Please convert the data below into a Markdown table with the columns Row and Text, one row per line, and omit any blank lines.
── Data provided ──
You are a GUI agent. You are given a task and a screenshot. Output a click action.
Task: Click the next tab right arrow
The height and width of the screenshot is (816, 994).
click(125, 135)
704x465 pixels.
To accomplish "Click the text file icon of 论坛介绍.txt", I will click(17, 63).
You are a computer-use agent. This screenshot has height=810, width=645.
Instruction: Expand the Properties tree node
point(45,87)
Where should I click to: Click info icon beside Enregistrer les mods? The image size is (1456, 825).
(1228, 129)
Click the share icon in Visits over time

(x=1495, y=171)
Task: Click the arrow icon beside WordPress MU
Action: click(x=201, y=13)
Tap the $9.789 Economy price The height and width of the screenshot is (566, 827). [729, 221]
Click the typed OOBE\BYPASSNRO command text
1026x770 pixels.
───
Response:
| Row | Text |
|---|---|
| 1 | You are a GUI agent. You are given a task and a screenshot. Output a click action. |
| 2 | Task: Click the next tab right arrow |
| 3 | The height and width of the screenshot is (816, 994). |
| 4 | click(125, 135) |
| 5 | 704x465 pixels. |
| 6 | To accomplish "Click the text file icon of 论坛介绍.txt", I will click(17, 63). |
| 7 | You are a computer-use agent. This screenshot has height=810, width=645. |
| 8 | Instruction: Expand the Properties tree node |
| 9 | point(45,87) |
| 10 | Where should I click to: Click info icon beside Enregistrer les mods? The image size is (1456, 825). |
| 11 | (1228, 129) |
| 12 | Click the share icon in Visits over time |
| 13 | (x=1495, y=171) |
| 14 | Task: Click the arrow icon beside WordPress MU |
| 15 | Action: click(x=201, y=13) |
| 16 | Tap the $9.789 Economy price The height and width of the screenshot is (566, 827). [729, 221] |
| 17 | Click the typed OOBE\BYPASSNRO command text |
| 18 | 1026x770 pixels. |